### WORK TO BE COMPLETED:
Set down the whole listing that follows, precisely as written.

### RECORDS SHOWN:
• • • • • • •
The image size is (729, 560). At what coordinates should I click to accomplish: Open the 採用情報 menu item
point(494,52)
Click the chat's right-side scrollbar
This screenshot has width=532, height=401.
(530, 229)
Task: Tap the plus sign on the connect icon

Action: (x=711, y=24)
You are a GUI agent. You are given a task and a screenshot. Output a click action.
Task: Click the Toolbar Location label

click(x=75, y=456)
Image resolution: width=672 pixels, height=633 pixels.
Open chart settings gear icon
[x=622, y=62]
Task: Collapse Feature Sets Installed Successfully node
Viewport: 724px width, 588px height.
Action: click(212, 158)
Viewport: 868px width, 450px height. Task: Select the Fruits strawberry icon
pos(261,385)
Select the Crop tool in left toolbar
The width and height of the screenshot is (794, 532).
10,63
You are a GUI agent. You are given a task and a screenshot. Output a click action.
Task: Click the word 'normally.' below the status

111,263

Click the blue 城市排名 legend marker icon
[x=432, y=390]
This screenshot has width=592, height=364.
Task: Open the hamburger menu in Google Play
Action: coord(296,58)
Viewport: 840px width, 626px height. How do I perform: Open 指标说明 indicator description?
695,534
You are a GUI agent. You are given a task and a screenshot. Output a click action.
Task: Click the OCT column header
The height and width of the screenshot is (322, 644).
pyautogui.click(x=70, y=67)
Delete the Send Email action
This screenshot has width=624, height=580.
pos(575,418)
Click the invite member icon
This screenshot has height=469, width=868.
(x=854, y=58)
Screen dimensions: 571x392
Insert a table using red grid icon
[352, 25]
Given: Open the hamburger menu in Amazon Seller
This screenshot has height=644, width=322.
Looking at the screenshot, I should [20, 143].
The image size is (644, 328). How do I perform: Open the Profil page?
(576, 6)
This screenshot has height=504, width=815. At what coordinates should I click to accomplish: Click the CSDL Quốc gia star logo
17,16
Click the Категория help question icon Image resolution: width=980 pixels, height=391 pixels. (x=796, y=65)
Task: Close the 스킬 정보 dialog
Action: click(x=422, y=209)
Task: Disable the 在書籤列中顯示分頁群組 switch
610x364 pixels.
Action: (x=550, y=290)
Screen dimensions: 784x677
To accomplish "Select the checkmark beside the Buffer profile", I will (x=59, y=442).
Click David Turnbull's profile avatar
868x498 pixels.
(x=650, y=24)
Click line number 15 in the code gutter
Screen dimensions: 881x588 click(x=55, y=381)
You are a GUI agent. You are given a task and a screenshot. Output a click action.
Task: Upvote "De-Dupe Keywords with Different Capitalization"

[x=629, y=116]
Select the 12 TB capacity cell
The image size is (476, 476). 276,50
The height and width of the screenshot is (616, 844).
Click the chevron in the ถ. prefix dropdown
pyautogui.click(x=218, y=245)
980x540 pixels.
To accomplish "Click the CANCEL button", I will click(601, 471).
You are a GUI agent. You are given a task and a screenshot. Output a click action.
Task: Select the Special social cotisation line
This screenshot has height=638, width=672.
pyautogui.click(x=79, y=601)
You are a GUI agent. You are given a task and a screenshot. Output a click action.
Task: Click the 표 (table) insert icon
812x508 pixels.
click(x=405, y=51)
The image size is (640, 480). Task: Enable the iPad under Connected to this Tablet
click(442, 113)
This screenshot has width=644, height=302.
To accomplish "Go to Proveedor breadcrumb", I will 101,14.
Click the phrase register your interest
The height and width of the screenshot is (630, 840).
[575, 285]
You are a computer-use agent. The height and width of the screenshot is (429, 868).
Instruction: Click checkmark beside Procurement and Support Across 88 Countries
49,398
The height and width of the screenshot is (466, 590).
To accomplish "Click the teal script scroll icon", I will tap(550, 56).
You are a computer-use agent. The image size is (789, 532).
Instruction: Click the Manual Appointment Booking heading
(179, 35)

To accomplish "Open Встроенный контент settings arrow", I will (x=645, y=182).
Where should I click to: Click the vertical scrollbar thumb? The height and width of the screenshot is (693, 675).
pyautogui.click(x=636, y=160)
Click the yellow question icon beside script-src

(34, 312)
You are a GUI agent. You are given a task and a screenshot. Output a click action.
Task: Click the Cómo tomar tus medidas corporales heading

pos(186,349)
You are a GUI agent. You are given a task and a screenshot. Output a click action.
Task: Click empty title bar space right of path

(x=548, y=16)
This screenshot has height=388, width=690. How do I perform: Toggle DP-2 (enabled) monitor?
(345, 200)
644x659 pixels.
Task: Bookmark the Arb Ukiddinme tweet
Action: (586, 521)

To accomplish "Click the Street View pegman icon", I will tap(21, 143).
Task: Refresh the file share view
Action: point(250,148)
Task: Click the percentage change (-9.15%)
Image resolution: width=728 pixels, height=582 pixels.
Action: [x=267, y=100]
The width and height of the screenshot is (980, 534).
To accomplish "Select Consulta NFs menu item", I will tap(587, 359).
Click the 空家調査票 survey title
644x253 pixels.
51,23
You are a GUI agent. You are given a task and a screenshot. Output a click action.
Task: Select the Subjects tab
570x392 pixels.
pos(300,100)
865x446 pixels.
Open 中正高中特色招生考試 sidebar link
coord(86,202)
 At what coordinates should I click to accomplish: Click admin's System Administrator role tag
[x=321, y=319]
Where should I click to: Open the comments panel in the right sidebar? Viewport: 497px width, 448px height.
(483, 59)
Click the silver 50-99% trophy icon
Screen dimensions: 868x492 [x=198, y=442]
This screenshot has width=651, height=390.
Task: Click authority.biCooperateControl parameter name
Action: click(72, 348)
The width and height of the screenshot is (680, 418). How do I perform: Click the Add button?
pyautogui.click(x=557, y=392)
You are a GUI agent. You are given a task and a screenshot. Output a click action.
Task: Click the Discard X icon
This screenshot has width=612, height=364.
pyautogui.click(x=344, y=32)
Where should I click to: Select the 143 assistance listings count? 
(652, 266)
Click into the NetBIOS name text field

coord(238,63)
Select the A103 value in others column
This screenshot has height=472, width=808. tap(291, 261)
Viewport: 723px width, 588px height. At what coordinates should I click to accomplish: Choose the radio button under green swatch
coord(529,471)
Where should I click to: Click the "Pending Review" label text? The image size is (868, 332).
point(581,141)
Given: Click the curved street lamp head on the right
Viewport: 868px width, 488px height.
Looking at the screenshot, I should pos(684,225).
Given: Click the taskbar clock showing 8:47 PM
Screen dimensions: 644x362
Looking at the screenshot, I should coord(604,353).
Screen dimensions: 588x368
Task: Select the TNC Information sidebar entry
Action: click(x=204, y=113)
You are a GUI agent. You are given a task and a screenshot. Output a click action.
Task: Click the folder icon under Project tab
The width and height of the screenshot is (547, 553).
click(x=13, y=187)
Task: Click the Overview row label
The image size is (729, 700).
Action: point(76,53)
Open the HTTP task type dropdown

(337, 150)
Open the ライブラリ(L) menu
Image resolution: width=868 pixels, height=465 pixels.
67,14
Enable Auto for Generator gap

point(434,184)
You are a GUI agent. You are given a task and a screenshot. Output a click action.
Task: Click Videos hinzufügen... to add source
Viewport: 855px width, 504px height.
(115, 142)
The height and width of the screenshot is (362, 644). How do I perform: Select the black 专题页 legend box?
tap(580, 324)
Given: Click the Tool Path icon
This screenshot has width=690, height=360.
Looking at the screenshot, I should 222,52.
• • • • • • •
### RESPONSE:
The image size is (729, 560). At what coordinates should I click to accomplish: Open the 採用情報 menu item
point(494,52)
Click the chat's right-side scrollbar
This screenshot has width=532, height=401.
(530, 229)
Task: Tap the plus sign on the connect icon

Action: (x=711, y=24)
You are a GUI agent. You are given a task and a screenshot. Output a click action.
Task: Click the Toolbar Location label

click(x=75, y=456)
Image resolution: width=672 pixels, height=633 pixels.
Open chart settings gear icon
[x=622, y=62]
Task: Collapse Feature Sets Installed Successfully node
Viewport: 724px width, 588px height.
Action: click(212, 158)
Viewport: 868px width, 450px height. Task: Select the Fruits strawberry icon
pos(261,385)
Select the Crop tool in left toolbar
The width and height of the screenshot is (794, 532).
10,63
You are a GUI agent. You are given a task and a screenshot. Output a click action.
Task: Click the word 'normally.' below the status

111,263

Click the blue 城市排名 legend marker icon
[x=432, y=390]
This screenshot has width=592, height=364.
Task: Open the hamburger menu in Google Play
Action: coord(296,58)
Viewport: 840px width, 626px height. How do I perform: Open 指标说明 indicator description?
695,534
You are a GUI agent. You are given a task and a screenshot. Output a click action.
Task: Click the OCT column header
The height and width of the screenshot is (322, 644).
pyautogui.click(x=70, y=67)
Delete the Send Email action
This screenshot has width=624, height=580.
pos(575,418)
Click the invite member icon
This screenshot has height=469, width=868.
(x=854, y=58)
Screen dimensions: 571x392
Insert a table using red grid icon
[352, 25]
Given: Open the hamburger menu in Amazon Seller
This screenshot has height=644, width=322.
Looking at the screenshot, I should [20, 143].
The image size is (644, 328). How do I perform: Open the Profil page?
(576, 6)
This screenshot has height=504, width=815. At what coordinates should I click to accomplish: Click the CSDL Quốc gia star logo
17,16
Click the Категория help question icon Image resolution: width=980 pixels, height=391 pixels. (x=796, y=65)
Task: Close the 스킬 정보 dialog
Action: click(x=422, y=209)
Task: Disable the 在書籤列中顯示分頁群組 switch
610x364 pixels.
Action: (x=550, y=290)
Screen dimensions: 784x677
To accomplish "Select the checkmark beside the Buffer profile", I will (x=59, y=442).
Click David Turnbull's profile avatar
868x498 pixels.
(x=650, y=24)
Click line number 15 in the code gutter
Screen dimensions: 881x588 click(x=55, y=381)
You are a GUI agent. You are given a task and a screenshot. Output a click action.
Task: Upvote "De-Dupe Keywords with Different Capitalization"

[x=629, y=116]
Select the 12 TB capacity cell
The image size is (476, 476). 276,50
The height and width of the screenshot is (616, 844).
Click the chevron in the ถ. prefix dropdown
pyautogui.click(x=218, y=245)
980x540 pixels.
To accomplish "Click the CANCEL button", I will click(601, 471).
You are a GUI agent. You are given a task and a screenshot. Output a click action.
Task: Select the Special social cotisation line
This screenshot has height=638, width=672.
pyautogui.click(x=79, y=601)
You are a GUI agent. You are given a task and a screenshot. Output a click action.
Task: Click the 표 (table) insert icon
812x508 pixels.
click(x=405, y=51)
The image size is (640, 480). Task: Enable the iPad under Connected to this Tablet
click(442, 113)
This screenshot has width=644, height=302.
To accomplish "Go to Proveedor breadcrumb", I will 101,14.
Click the phrase register your interest
The height and width of the screenshot is (630, 840).
[575, 285]
You are a computer-use agent. The height and width of the screenshot is (429, 868).
Instruction: Click checkmark beside Procurement and Support Across 88 Countries
49,398
The height and width of the screenshot is (466, 590).
To accomplish "Click the teal script scroll icon", I will tap(550, 56).
You are a computer-use agent. The image size is (789, 532).
Instruction: Click the Manual Appointment Booking heading
(179, 35)

To accomplish "Open Встроенный контент settings arrow", I will (x=645, y=182).
Where should I click to: Click the vertical scrollbar thumb? The height and width of the screenshot is (693, 675).
pyautogui.click(x=636, y=160)
Click the yellow question icon beside script-src

(34, 312)
You are a GUI agent. You are given a task and a screenshot. Output a click action.
Task: Click the Cómo tomar tus medidas corporales heading

pos(186,349)
You are a GUI agent. You are given a task and a screenshot. Output a click action.
Task: Click empty title bar space right of path

(x=548, y=16)
This screenshot has height=388, width=690. How do I perform: Toggle DP-2 (enabled) monitor?
(345, 200)
644x659 pixels.
Task: Bookmark the Arb Ukiddinme tweet
Action: (586, 521)

To accomplish "Click the Street View pegman icon", I will tap(21, 143).
Task: Refresh the file share view
Action: point(250,148)
Task: Click the percentage change (-9.15%)
Image resolution: width=728 pixels, height=582 pixels.
Action: [x=267, y=100]
The width and height of the screenshot is (980, 534).
To accomplish "Select Consulta NFs menu item", I will tap(587, 359).
Click the 空家調査票 survey title
644x253 pixels.
51,23
You are a GUI agent. You are given a task and a screenshot. Output a click action.
Task: Select the Subjects tab
570x392 pixels.
pos(300,100)
865x446 pixels.
Open 中正高中特色招生考試 sidebar link
coord(86,202)
 At what coordinates should I click to accomplish: Click admin's System Administrator role tag
[x=321, y=319]
Where should I click to: Open the comments panel in the right sidebar? Viewport: 497px width, 448px height.
(483, 59)
Click the silver 50-99% trophy icon
Screen dimensions: 868x492 [x=198, y=442]
This screenshot has width=651, height=390.
Task: Click authority.biCooperateControl parameter name
Action: click(72, 348)
The width and height of the screenshot is (680, 418). How do I perform: Click the Add button?
pyautogui.click(x=557, y=392)
You are a GUI agent. You are given a task and a screenshot. Output a click action.
Task: Click the Discard X icon
This screenshot has width=612, height=364.
pyautogui.click(x=344, y=32)
Where should I click to: Select the 143 assistance listings count? 
(652, 266)
Click into the NetBIOS name text field

coord(238,63)
Select the A103 value in others column
This screenshot has height=472, width=808. tap(291, 261)
Viewport: 723px width, 588px height. At what coordinates should I click to accomplish: Choose the radio button under green swatch
coord(529,471)
Where should I click to: Click the "Pending Review" label text? The image size is (868, 332).
point(581,141)
Given: Click the curved street lamp head on the right
Viewport: 868px width, 488px height.
Looking at the screenshot, I should pos(684,225).
Given: Click the taskbar clock showing 8:47 PM
Screen dimensions: 644x362
Looking at the screenshot, I should coord(604,353).
Screen dimensions: 588x368
Task: Select the TNC Information sidebar entry
Action: click(x=204, y=113)
You are a GUI agent. You are given a task and a screenshot. Output a click action.
Task: Click the folder icon under Project tab
The width and height of the screenshot is (547, 553).
click(x=13, y=187)
Task: Click the Overview row label
The image size is (729, 700).
Action: point(76,53)
Open the HTTP task type dropdown

(337, 150)
Open the ライブラリ(L) menu
Image resolution: width=868 pixels, height=465 pixels.
67,14
Enable Auto for Generator gap

point(434,184)
You are a GUI agent. You are given a task and a screenshot. Output a click action.
Task: Click Videos hinzufügen... to add source
Viewport: 855px width, 504px height.
(115, 142)
The height and width of the screenshot is (362, 644). How do I perform: Select the black 专题页 legend box?
tap(580, 324)
Given: Click the Tool Path icon
This screenshot has width=690, height=360.
Looking at the screenshot, I should 222,52.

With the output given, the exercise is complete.